* **What you are asked to do**
Beginning at the line containing "Task: Open the Anime section", give again every line through the end of the data, unchanged and with both ends included. Drop any pictures.

####################

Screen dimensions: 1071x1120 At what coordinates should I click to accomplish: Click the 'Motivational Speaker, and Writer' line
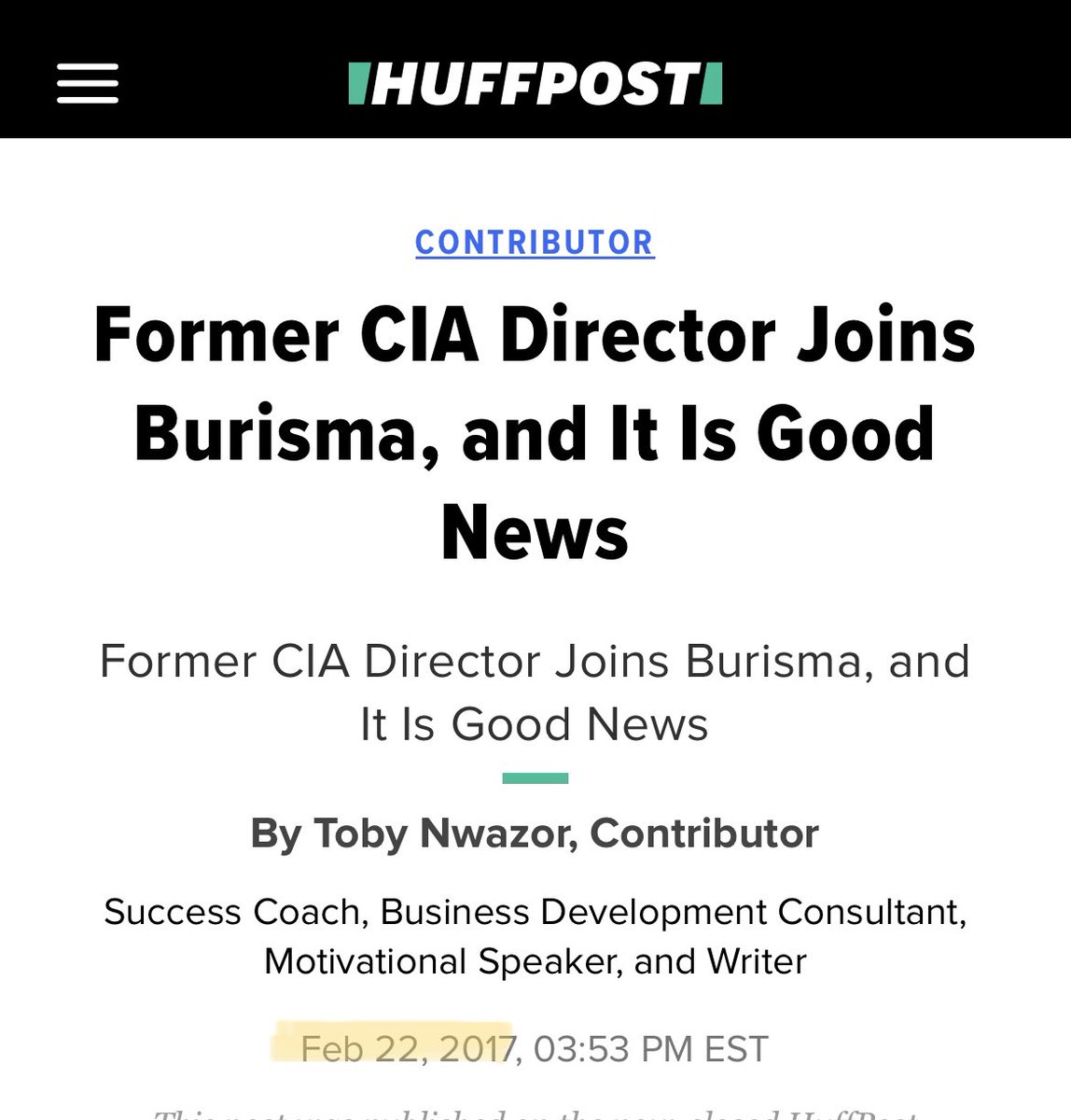tap(535, 961)
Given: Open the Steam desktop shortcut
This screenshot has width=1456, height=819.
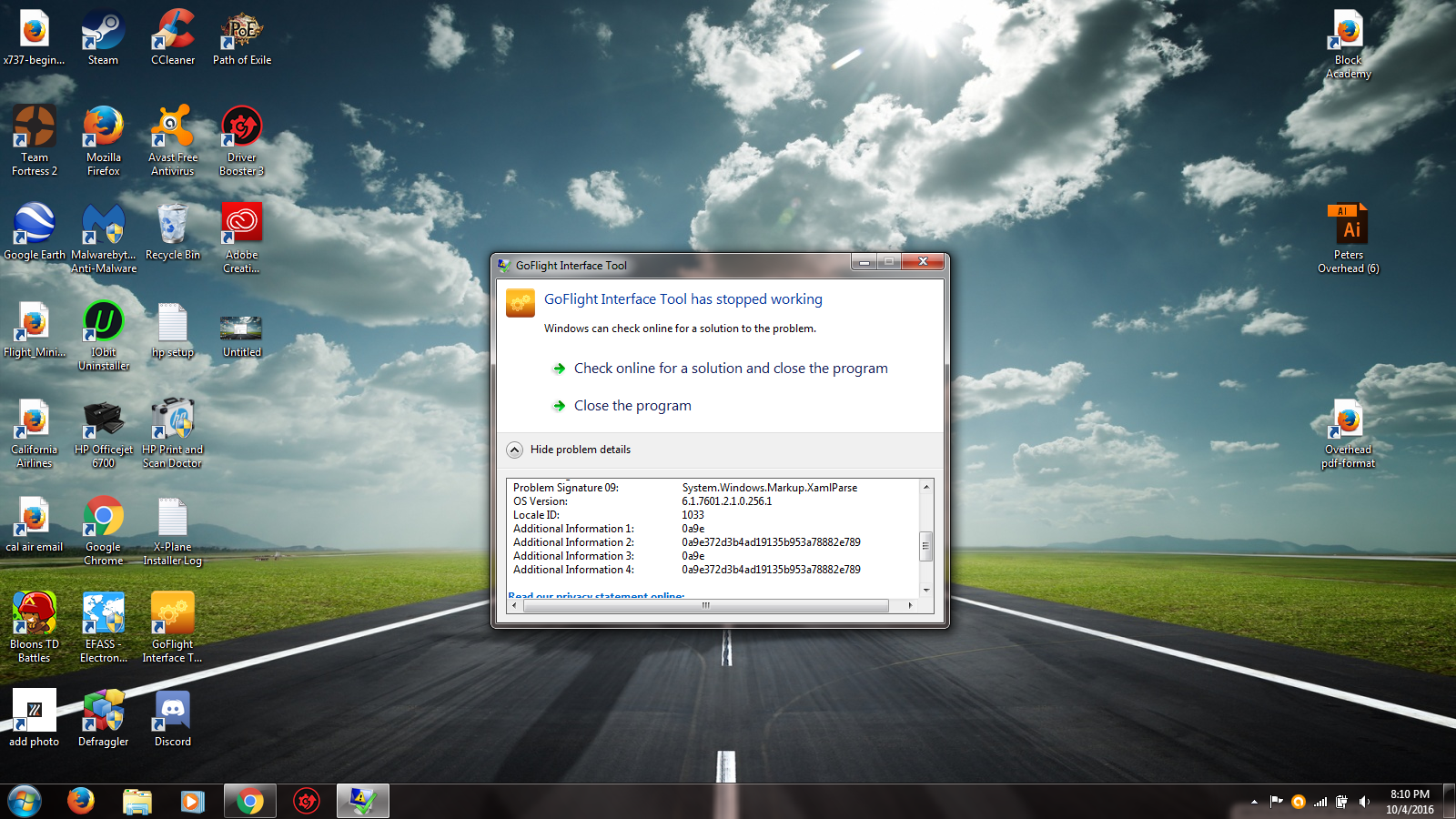Looking at the screenshot, I should pyautogui.click(x=103, y=36).
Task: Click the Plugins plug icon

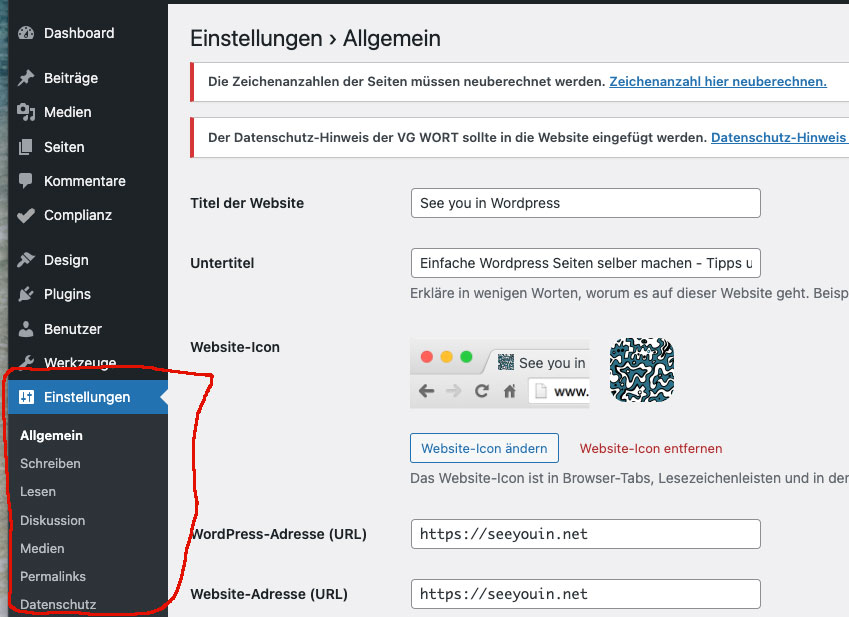Action: (x=26, y=294)
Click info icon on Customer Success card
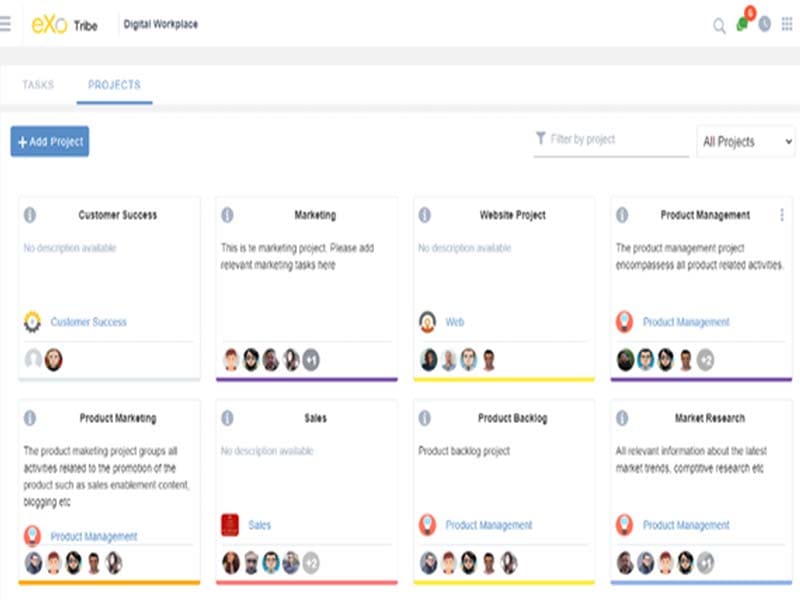This screenshot has height=600, width=800. (x=30, y=215)
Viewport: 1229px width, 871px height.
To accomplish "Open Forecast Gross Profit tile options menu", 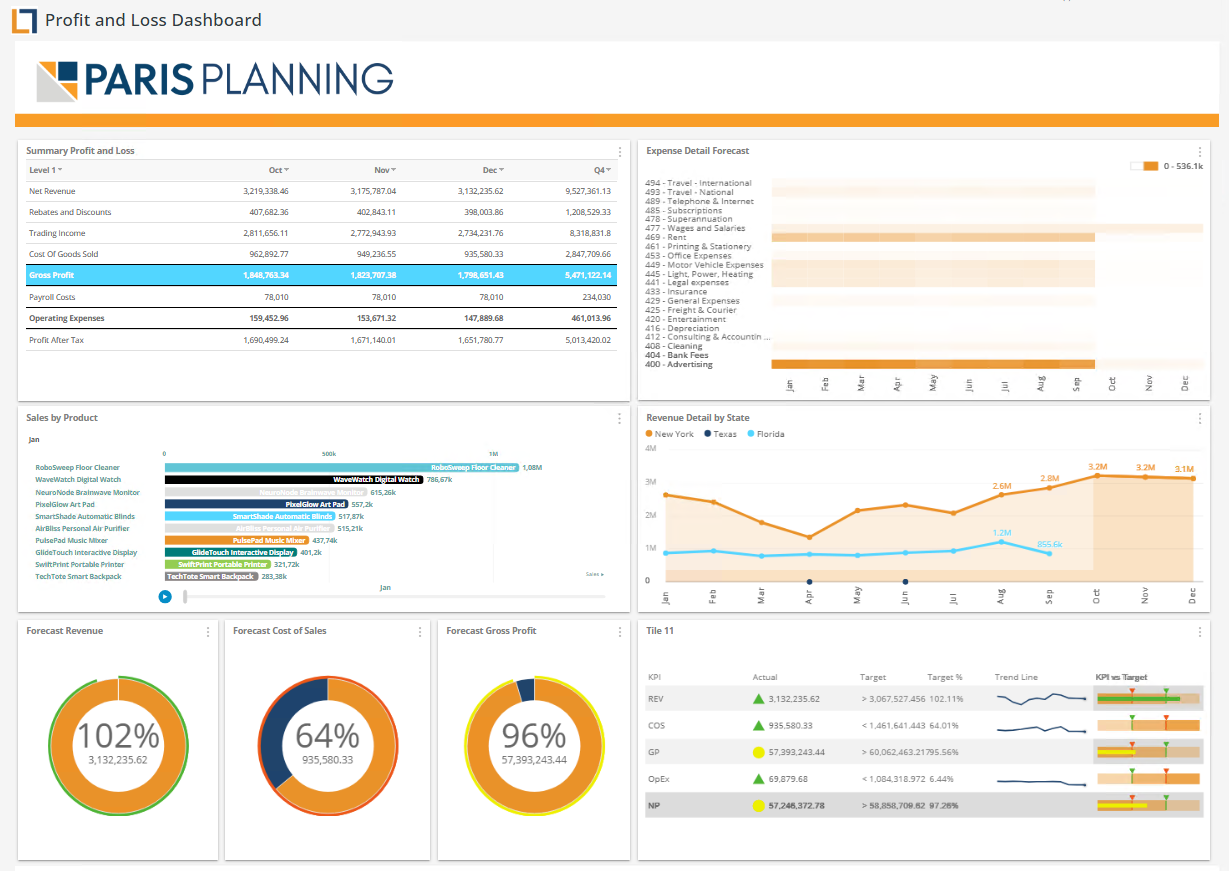I will click(621, 632).
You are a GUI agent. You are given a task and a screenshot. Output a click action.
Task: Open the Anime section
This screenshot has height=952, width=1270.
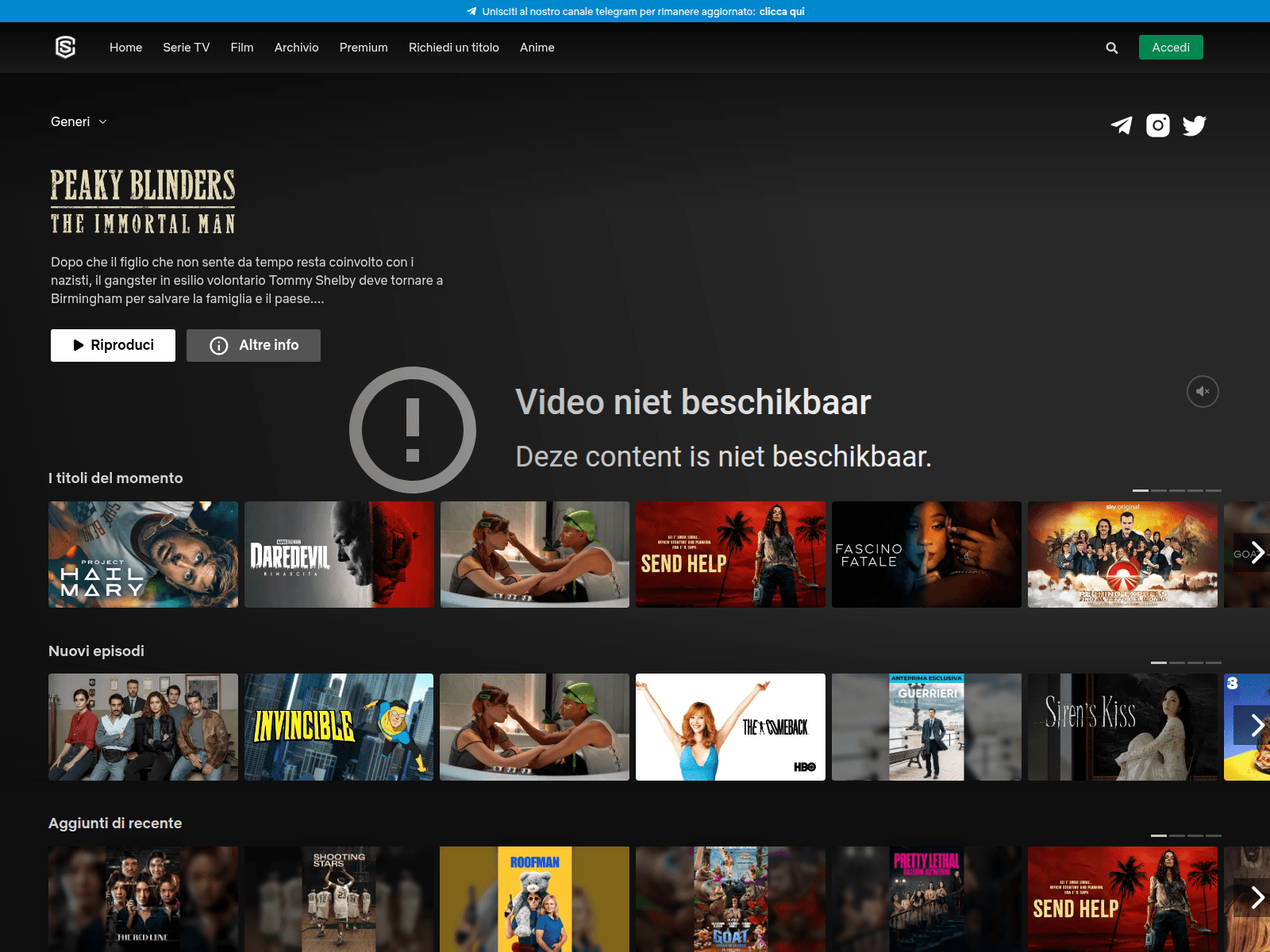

####################

* **Response area**
Task: Open the Anime section
This screenshot has height=952, width=1270.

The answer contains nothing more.